Monday, 11 November 2013

Gorilla Trekking in Volcanoes National Park


The day to see the gorillas is here! After s 5am wake up call we set out for a 45 minute drive to the park headquarters. On arrival, there's a bit of a waiting game while all the groups are assigned. 
There are 10 gorilla families that tourists can visit in Volcanoes National Park,  ranging in size from about 8 to 40 gorillas in each group. The largest family, Susa, is one of the more difficult treks as they tend to be further in the park. Travelers can request specific groups, although not guaranteed - also, for those not as fit or wanting an easier hike, will be considered as well when assigning the family. 
We told our guide, Sam, that we wanted lots of babies - to our luck we were given the second largest family, with loads of babies! The Agashya group, with 22 gorillas in the family - Agashya is the silverback and known as the playboy of all the groups, a bit of a stud, with attitude.
After orientation with the park rangers, you drive to the starting point based on which group you're hiking to. 
Our hike started out in farmland moving up the volcano - we spotted another group of gorillas in the distance, adding to the excitement...moving slowly up into the mist, it was like a scene out of movie, breathtaking (physically and emotionally), the hike was moderate, and challenging at times. It's encouraged to hire a porter to carry your day pack, for $20 it supports the local community, and they help you every step of the way. Literally holding your hand helping up steep muddy areas, always watching out for your safety and embarrassment of sliding down the mountain. 
After 2 hours of trekking we could hear the them! Within meters, we take only our cameras and leave the porters. All of sudden we can see the gorillas in the bush, everyone is so excited. Our 1 hour with them starts now.
As we walk through a clearing, there is Agashya, the massive silverback sitting on what could dub as a throne. Eating away at the bamboo he quickly gets up, pounding his chest and charges at my roomie, Marisa, giving her a punch in the shoulder as he runs by.
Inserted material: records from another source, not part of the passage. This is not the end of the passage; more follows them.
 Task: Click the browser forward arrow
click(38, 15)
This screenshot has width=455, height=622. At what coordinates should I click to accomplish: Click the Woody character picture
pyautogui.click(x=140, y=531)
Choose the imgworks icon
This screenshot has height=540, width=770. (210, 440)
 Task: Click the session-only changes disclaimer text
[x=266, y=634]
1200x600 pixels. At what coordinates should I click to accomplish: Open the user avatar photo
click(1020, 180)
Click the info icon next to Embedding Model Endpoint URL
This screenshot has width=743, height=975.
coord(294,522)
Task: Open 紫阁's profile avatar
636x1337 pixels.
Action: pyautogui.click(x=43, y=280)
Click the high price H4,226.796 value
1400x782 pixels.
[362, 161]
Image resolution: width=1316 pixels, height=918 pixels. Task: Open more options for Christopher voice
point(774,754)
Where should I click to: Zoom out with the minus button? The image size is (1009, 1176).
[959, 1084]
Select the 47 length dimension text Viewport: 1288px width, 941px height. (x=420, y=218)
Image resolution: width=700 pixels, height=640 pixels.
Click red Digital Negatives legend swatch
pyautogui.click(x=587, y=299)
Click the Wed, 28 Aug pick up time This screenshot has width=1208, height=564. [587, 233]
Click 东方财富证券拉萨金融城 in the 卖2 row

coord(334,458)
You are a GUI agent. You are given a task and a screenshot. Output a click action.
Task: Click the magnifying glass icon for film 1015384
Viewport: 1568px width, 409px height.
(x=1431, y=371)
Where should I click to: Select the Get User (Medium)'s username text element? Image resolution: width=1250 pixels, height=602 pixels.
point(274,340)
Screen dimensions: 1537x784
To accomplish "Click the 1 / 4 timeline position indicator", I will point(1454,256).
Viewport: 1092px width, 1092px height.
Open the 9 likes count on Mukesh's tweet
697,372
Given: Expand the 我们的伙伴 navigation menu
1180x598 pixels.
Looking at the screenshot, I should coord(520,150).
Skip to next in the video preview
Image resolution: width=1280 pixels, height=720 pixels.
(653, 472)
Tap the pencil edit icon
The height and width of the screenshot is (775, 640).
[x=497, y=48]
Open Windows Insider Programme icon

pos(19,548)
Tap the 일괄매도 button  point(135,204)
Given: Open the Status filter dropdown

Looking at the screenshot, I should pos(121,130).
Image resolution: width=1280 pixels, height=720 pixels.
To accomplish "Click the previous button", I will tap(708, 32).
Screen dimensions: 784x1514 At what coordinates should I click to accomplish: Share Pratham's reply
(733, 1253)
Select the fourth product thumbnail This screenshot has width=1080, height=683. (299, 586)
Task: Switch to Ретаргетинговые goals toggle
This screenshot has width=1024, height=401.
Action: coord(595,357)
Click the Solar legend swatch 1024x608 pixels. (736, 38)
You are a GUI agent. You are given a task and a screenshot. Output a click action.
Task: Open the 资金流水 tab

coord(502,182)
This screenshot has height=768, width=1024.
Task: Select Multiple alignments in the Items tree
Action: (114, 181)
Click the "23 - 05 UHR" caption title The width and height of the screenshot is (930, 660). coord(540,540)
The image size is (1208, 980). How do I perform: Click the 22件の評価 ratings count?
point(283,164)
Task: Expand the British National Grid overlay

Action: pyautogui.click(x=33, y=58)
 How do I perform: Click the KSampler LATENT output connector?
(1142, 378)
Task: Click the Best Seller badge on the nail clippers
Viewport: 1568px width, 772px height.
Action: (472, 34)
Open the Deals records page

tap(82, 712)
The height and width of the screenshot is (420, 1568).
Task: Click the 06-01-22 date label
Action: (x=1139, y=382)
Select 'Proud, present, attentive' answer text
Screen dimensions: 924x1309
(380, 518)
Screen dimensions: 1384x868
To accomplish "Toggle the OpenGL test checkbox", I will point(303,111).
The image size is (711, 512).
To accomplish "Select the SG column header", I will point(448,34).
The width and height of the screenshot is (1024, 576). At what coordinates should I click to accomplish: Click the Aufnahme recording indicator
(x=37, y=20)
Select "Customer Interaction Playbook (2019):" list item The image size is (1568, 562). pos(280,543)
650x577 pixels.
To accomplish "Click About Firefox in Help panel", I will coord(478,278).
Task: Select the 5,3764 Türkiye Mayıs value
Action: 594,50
She was of course a little freaked out, not hurt, with a story to share for a lifetime. 
During the briefing we are told by the guides that the gorillas will sometimes come up and slap or touch you on the way by, and the best thing to do (if you can't back off in time) is to stay still. The guides constantly make moves and watch our proximity, telling us where to go if they are coming too close. 
After Agashya's welcome more gorillas start coming out, swinging in the trees, and through another clearing there are about 4 more sitting around, eating bamboo. At this time of year the gorillas feed off the bamboo, getting 'drunk', so to speak. Some of them really were, 'loaded', bobbing their heads around acting strange, playing with eachother, hugging eachother, and fighting.
A few of the juveniles were eating up a storm, starting to hit and kick at eachother, Agashya had enough and came storming out of the bush to break up the fight. As we're standing there watching the branches above start moving, another gorilla coming down right at us! We quickly moved out of the way just in time for him to reach the ground. 
Next we come across a little one year old baby, playing with his older brother. This was a highlight watching the baby rock back and forth on all fours, so similar to a human, the brother was cuddling with the young one, poking and playing, and farting up a storm. Our hour was coming to a close, we soaked up the last few minutes and said goodbye - everyone was in awe, it felt so surreal. 
Meeting back with the porters we could hear all the gorillas starting to fight again, screaming and shrieking we sat and listened before making the trek back down. 
The gorillas were truly a lifetime experience, I cannot recommend it highly enough. After speaking with other travelers at the lodge, seeing the terrain and learning about the different parks you can visit to see the gorillas, just about anyone can do this. I'll be adding another write up on the logistics of gorilla trekking, from the permit process and difference between parks. Stay tuned..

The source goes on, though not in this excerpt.